SUPPLIED RECORDS -

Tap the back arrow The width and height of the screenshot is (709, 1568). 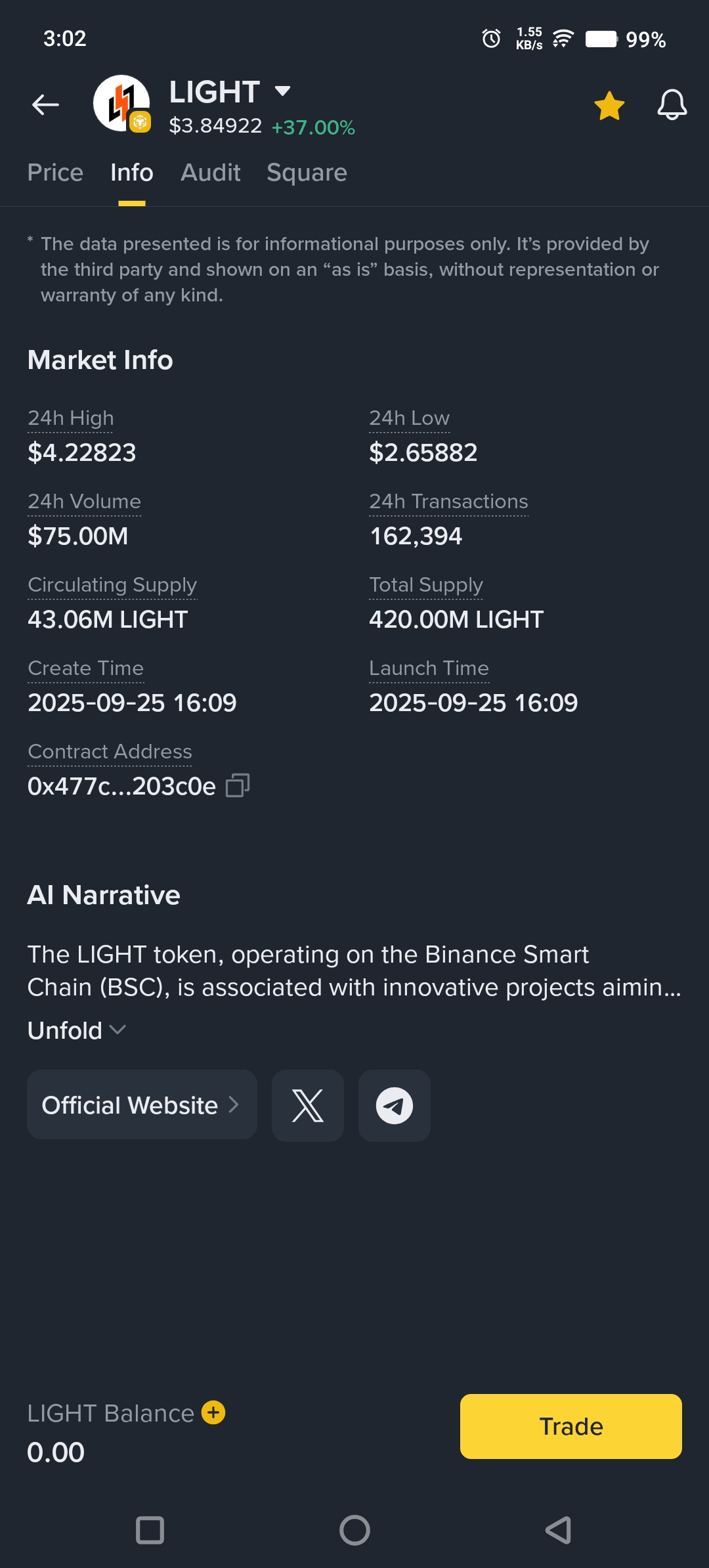(45, 104)
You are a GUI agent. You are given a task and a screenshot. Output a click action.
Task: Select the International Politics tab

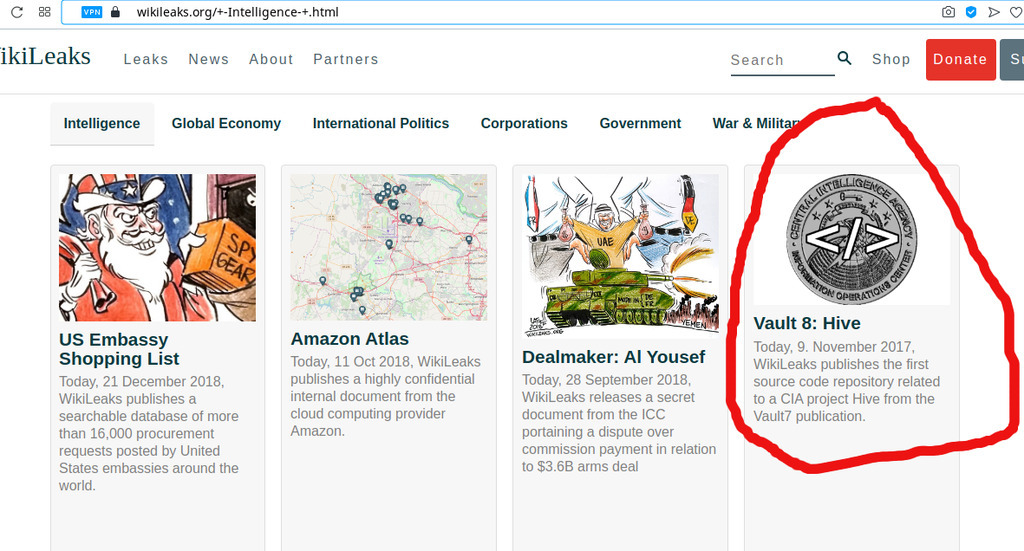pyautogui.click(x=381, y=124)
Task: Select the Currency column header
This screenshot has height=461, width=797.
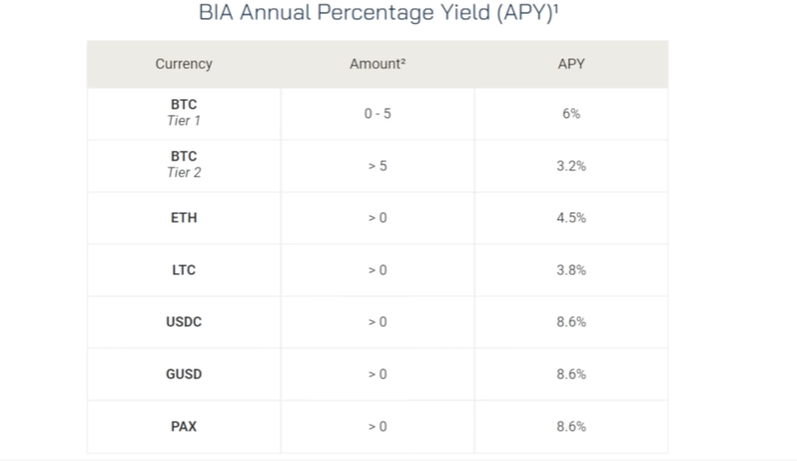Action: pyautogui.click(x=183, y=64)
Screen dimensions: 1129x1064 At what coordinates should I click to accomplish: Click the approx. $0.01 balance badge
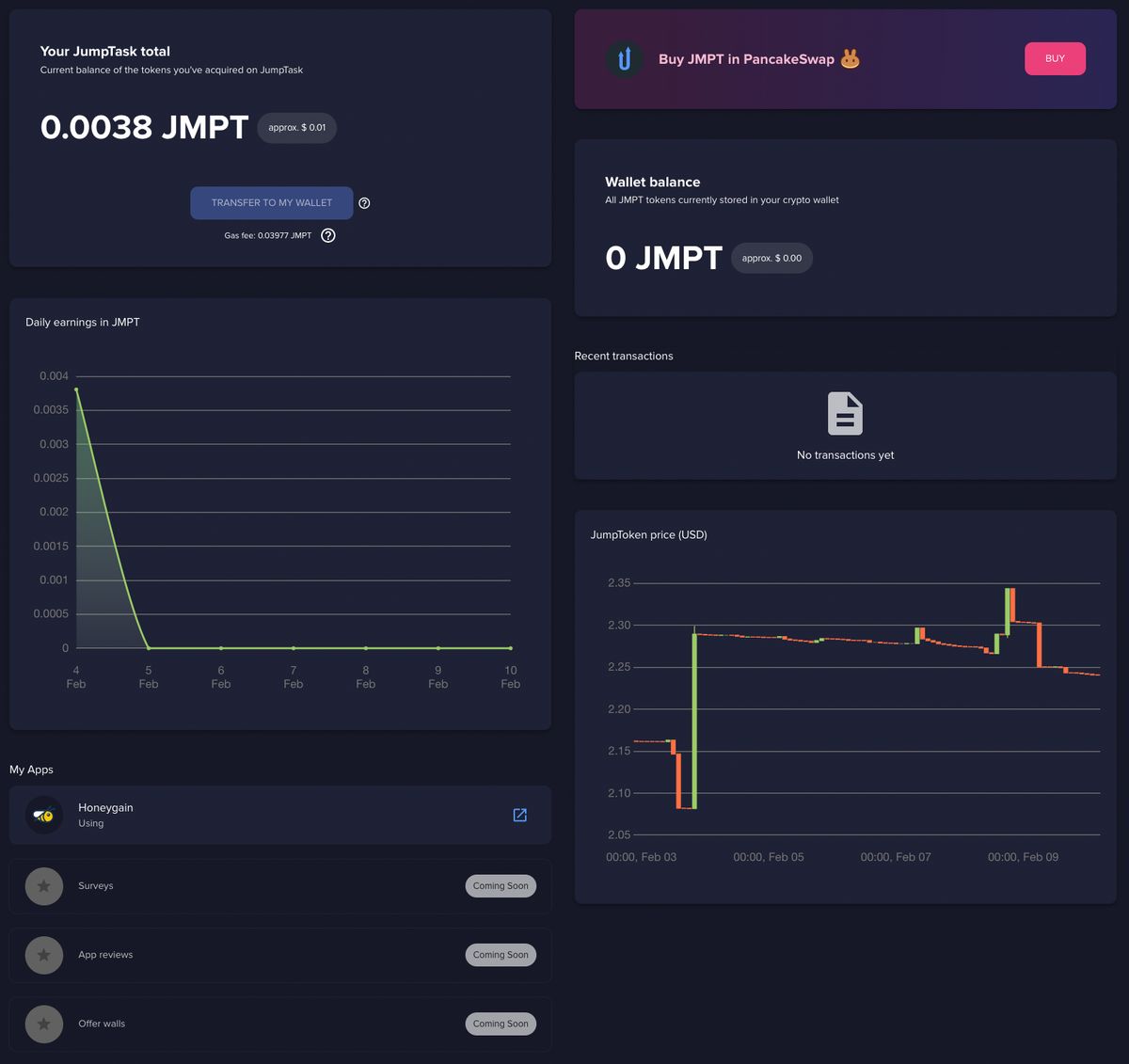click(x=296, y=128)
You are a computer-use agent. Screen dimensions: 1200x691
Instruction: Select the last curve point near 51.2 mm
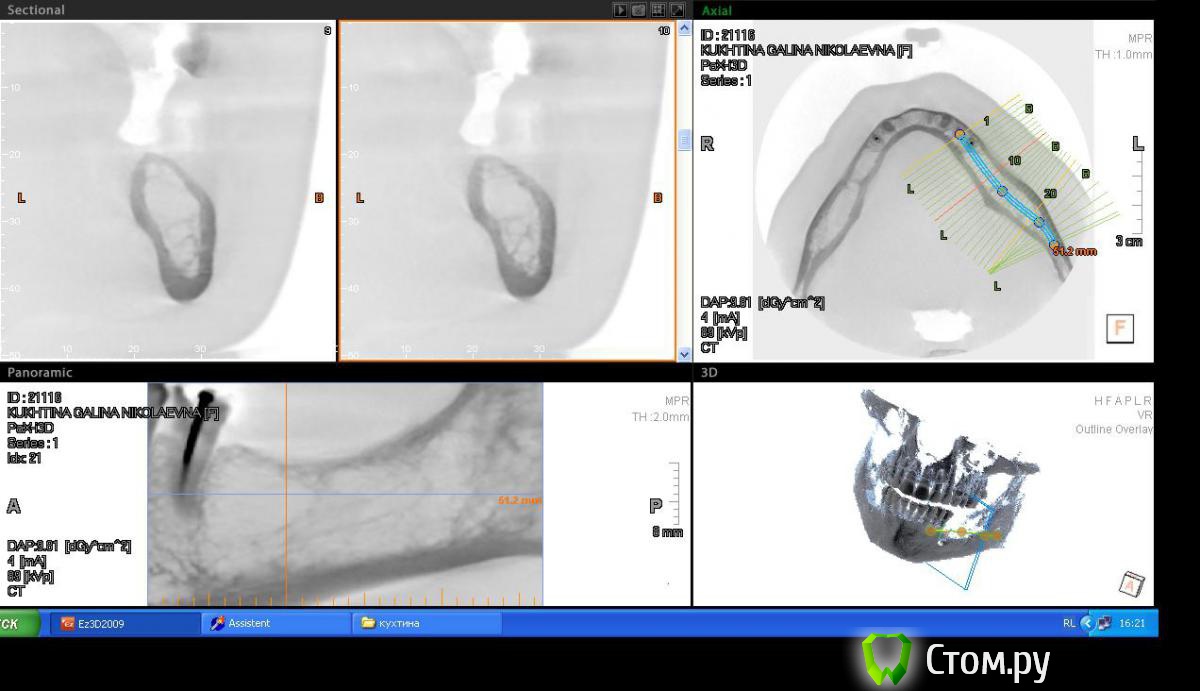[x=1053, y=244]
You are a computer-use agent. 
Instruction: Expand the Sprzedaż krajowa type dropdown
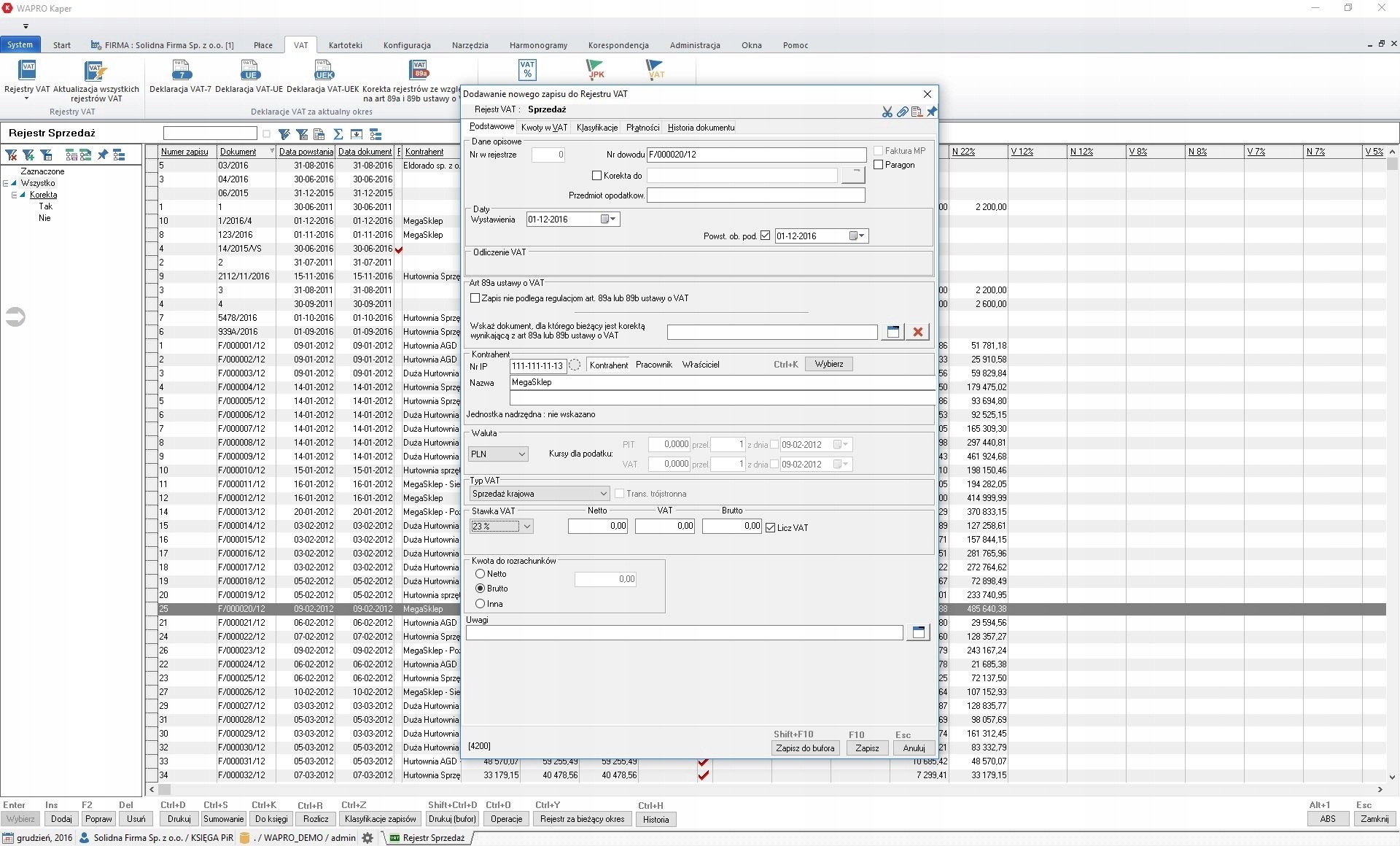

SHORT TASK -
Print the items verbatim, from the line containing "You are a GUI" through the end of the items, and omit the pictures.

REPLY -
You are a GUI agent. You are given a task and a screenshot. Output a click action.
Task: Select the International Politics tab

pyautogui.click(x=381, y=124)
Task: Select the Currency column header
This screenshot has height=461, width=797.
Action: pyautogui.click(x=183, y=64)
Screen dimensions: 1129x1064 At what coordinates should I click to accomplish: Click the approx. $0.01 balance badge
click(x=296, y=128)
You are a computer-use agent. Screen dimensions: 1200x691
Instruction: Select the last curve point near 51.2 mm
[x=1053, y=244]
You are a computer-use agent. 
Instruction: Expand the Sprzedaż krajowa type dropdown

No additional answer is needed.